Dienstag, 20. Dezember 2011

Auswirkung unterschiedlicher Zentralbankpolitik an der Zinskurve

Die Auffassungen hinsichtlich den Aufgaben einer Zentralbank können gar nicht unterschiedlicher sein als in den USA und in Europa. Während die FED aus Angst vor Deflation entstanden ist, wurde der EZB die Geldwertstabilität ganz klar als primäres Ziel vorgegeben. Die FED hat dadurch naturgemäß kein Problem, genügend Liquidität zur Verfügung zu stellen.

Daraus resultieren dann Wirkungen, die ohne Betrachtung des Hintergrundes "Liquiditätsversorgung" unplausibel erscheinen. So lag Anfang des Jahres der Zinssatz für zehnjährige Kredit in den USA bei 3% und aktuell bei 2%. Trotz zwischenzeitlicher Herabstufung der Kreditwürdigkeit der USA. Nach Berücksichtigung der Inflation ist diese Anlage für Investoren ein Verlustgeschäft.

Yield Curve USA (Quelle: http://www.forexpros.com)


Den gleichen Effekt sehen wir auch bei den Aktien: Seit Jahresbeginn verlor der DAX -17,6%, während der S&P 500 nur -3,1% abgeben musste.
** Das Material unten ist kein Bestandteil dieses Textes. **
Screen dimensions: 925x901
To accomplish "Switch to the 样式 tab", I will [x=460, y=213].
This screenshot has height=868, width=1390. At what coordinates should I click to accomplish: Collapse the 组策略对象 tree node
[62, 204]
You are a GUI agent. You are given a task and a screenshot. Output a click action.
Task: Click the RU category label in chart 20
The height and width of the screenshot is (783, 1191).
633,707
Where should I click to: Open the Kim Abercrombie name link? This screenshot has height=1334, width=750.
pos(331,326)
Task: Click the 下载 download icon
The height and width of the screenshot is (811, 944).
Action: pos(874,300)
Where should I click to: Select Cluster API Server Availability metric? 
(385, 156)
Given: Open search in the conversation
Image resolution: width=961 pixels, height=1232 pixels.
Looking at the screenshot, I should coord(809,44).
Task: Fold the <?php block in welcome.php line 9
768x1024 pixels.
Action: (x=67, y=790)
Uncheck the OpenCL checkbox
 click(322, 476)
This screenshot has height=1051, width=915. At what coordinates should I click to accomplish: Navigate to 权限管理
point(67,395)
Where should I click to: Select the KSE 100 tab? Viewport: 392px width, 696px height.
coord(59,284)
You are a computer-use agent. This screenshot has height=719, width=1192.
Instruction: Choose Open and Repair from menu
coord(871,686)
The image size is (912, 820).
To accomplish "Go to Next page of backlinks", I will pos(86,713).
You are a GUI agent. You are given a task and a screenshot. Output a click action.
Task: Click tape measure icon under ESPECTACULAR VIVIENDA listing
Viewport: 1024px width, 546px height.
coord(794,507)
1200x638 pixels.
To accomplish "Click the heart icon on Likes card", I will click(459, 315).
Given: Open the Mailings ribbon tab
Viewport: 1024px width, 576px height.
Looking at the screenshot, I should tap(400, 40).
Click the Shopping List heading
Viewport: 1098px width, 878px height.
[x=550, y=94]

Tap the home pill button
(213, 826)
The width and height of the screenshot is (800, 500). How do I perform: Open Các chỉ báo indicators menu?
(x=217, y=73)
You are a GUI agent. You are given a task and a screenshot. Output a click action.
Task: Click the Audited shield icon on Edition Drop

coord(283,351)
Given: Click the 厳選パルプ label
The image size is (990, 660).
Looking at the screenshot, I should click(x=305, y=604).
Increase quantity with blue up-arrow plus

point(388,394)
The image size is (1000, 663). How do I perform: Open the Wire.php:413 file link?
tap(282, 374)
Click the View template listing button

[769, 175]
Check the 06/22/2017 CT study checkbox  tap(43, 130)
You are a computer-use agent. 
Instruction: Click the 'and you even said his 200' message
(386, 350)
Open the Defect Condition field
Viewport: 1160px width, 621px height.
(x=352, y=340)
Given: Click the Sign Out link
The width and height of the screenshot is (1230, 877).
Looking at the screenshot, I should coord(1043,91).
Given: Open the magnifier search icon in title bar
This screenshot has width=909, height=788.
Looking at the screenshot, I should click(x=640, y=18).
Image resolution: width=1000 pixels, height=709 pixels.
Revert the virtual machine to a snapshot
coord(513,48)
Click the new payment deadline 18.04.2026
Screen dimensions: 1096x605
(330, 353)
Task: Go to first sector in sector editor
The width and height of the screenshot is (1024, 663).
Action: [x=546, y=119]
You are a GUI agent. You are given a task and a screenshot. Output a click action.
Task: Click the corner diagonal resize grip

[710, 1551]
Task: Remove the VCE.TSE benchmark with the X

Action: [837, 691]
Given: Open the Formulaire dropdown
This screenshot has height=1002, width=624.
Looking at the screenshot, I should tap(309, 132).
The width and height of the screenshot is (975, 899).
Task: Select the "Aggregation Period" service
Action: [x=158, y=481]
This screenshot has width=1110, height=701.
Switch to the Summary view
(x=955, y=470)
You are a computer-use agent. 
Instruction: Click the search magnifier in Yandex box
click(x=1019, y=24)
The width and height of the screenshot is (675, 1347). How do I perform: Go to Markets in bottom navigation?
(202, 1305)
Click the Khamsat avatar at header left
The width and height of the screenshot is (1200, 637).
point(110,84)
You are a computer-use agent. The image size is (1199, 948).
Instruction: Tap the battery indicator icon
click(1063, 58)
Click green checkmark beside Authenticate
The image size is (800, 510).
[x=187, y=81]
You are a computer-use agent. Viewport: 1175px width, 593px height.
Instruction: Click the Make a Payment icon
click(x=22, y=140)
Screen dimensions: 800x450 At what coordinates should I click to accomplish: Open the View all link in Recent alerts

Trotz durchwegs schlechterer Fundamentaldaten in den USA. Das große Thema ist die funktionierende Bereitstellung von Liquidität. Und die amerikanische Inflationsrate befindet sich eher im Abwärtstrend:

Quellen: EcoWin, Helaba Volkswirtschaft/Research

Zwar versucht mittlerweile auch die EZB die Zinsstrukturkurve zu beeinflussen. Die dabei eingesetzten Mittel sind aber im Vergleich zu den USA gering und genauso die Wirkung.